Italiano Enzo, “C’è una pericolosa buca in Via dei Mille. Avvisato Marotta un settimana fa. Nulla è stato fatto”

Enzo Italiano ha parlato anche con il funzionario dell'Area Tecnica del Comune di San Nicola la Strada, arch. Giulio Biondi, ma la buca è ancora al suo posto e resiste, resiste, resiste.

SAN NICOLALA STRADA – Il territorio di San Nicola la Strada, in special modo le arterie stradali, nonostante i recenti lavori di restyling, è ancora pieno di buche che mettono a dura prova gli ammortizzatori e gli pneumatici delle autovetture. Tale affermazione è veritiera e basta controllare sul sito istituzionale quante sono state le cause che dal 2015 vedono coinvolta l’Amministrazione comunale, guidata dal Sindaco Vito Marotta e che l’hanno vista soccombente.

Eppure, la sistemazione del manto stradale non è stato sufficiente per ridurre il numero delle cause che gli utenti hanno intentato nei confronti dell’Ente di Piazza Municipio. Abbiamo ricevuto in data odierna dove era responsabile delle Politiche Sociali, lunedì 22 luglio 2019, le lamentele di Enzo ITALIANO, NON vedente, residente in San Nicola la Strada, già esponente politico di Forza Italia, che ha denunciato la presenza di due buche (una più grande, l’altra più piccola) in Via dei Mille, nelle vicinanze della scuola media.

“Questa strada” – ci ha raccontato Enzo Italiano – “è percorsa quotidianamente da centinaia di auto e queste due buche mettono a serio rischio le parti meccaniche delle auto. Mi sono recato personalmente presso il Comune sannicolese” – ha aggiunto – “ed ho parlato con il funzionario dell’Area Tecnica, Arch. Giulio BIONDI, al quale ho esposto la pericolosità di queste due buche e ho gentilmente chiesto di far provvedere.
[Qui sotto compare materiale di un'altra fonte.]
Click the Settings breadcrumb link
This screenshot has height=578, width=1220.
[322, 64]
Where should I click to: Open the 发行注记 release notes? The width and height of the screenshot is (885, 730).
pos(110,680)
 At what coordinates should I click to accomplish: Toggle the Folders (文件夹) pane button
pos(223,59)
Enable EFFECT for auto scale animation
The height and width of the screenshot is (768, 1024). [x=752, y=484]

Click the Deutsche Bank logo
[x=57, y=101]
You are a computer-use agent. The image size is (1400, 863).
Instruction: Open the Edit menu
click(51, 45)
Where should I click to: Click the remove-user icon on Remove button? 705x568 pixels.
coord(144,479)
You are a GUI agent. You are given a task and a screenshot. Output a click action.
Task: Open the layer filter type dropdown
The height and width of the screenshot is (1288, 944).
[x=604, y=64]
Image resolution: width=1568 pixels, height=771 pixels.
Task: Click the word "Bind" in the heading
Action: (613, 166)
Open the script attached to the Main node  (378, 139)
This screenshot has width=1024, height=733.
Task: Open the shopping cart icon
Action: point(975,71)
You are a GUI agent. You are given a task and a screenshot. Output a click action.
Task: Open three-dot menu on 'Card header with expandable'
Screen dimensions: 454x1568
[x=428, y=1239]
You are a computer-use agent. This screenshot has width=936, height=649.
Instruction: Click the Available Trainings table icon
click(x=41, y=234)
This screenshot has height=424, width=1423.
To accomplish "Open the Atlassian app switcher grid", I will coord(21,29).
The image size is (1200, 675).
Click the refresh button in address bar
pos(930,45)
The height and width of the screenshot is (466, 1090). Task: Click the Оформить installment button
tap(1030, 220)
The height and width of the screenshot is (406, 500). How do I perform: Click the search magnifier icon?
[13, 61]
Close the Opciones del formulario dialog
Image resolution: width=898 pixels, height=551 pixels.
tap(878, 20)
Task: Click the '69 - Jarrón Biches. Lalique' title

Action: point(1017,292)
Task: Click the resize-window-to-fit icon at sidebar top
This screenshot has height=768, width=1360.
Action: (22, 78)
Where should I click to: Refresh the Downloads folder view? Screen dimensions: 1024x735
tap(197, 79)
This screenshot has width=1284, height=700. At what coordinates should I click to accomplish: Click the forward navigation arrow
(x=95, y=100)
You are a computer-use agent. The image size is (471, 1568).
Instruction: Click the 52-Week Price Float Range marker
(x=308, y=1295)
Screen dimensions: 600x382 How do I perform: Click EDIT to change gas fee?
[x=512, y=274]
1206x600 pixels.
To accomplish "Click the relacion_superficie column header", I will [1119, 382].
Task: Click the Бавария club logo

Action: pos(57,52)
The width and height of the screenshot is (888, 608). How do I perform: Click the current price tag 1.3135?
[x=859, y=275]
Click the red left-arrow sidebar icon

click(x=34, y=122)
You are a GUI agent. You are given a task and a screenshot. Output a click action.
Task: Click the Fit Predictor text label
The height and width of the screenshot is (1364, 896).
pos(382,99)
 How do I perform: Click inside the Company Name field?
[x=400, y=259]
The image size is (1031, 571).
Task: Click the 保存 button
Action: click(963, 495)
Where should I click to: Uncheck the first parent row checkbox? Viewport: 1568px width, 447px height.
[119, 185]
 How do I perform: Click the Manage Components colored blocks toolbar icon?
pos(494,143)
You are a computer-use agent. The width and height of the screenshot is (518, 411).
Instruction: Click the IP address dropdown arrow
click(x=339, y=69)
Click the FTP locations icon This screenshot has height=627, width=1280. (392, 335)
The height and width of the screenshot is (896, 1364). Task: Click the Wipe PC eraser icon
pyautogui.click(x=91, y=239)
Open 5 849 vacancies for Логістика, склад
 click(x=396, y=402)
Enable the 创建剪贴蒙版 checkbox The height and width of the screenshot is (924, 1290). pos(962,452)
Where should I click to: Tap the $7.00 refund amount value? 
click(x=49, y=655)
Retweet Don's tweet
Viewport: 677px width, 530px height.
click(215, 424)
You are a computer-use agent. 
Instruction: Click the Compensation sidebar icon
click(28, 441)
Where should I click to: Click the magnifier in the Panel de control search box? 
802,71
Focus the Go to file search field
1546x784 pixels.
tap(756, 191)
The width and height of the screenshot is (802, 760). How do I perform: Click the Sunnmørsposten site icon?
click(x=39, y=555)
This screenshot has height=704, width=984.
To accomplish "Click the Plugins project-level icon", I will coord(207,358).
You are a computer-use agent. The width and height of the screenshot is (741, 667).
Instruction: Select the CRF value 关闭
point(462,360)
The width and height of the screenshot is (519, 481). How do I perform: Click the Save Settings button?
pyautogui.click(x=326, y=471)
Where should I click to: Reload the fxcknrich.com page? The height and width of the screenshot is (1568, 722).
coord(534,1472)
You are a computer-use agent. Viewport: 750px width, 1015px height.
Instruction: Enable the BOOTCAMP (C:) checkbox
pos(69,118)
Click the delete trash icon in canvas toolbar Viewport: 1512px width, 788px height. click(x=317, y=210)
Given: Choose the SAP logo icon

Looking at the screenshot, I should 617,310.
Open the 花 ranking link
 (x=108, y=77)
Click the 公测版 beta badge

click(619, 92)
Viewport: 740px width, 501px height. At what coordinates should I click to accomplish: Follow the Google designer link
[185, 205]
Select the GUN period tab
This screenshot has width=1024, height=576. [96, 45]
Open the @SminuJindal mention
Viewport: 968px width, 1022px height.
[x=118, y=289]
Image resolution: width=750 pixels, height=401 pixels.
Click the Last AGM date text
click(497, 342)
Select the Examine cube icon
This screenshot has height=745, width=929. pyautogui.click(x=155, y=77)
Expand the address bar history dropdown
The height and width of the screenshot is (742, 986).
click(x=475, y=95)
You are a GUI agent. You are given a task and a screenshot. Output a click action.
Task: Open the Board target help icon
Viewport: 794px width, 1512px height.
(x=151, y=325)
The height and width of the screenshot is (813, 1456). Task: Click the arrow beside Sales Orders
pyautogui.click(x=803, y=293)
Non contento” – ha aggiunto Enzo Italiano – “visto che non riuscivo a mettermi in contatto telefonico con la Segreteria del Sindaco, ho inviato un messaggio via mai a Vito Marotta, il quale, nel pomeriggio, mi rispondeva assicurandomi che avrebbe fatto intervenire il personale incaricato. Questo è accaduto sei giorni orsono ma, a tutt’oggi, le due buche sono ancora lì a fare bella mostra di se ed a mettere a serio rischio le parti meccaniche delle autovetture.

Non pretendo” – ha, infine, concluso Enzo Italiano – “che il mio appello fosse risolto nel giro di qualche ora, ma sono trascorsi 6 giorni e escludendo il sabato e la domenica stiamo parlando di quattro giorni lavorativi. Un tempo più che sufficiente per effettuare “UN RAPPEZZO”. Non oso neppure immaginare che l’Amministrazione comunale non avesse neppure i soldi per questo piccolo intervento. Dio mio, come siamo caduti in basso!”.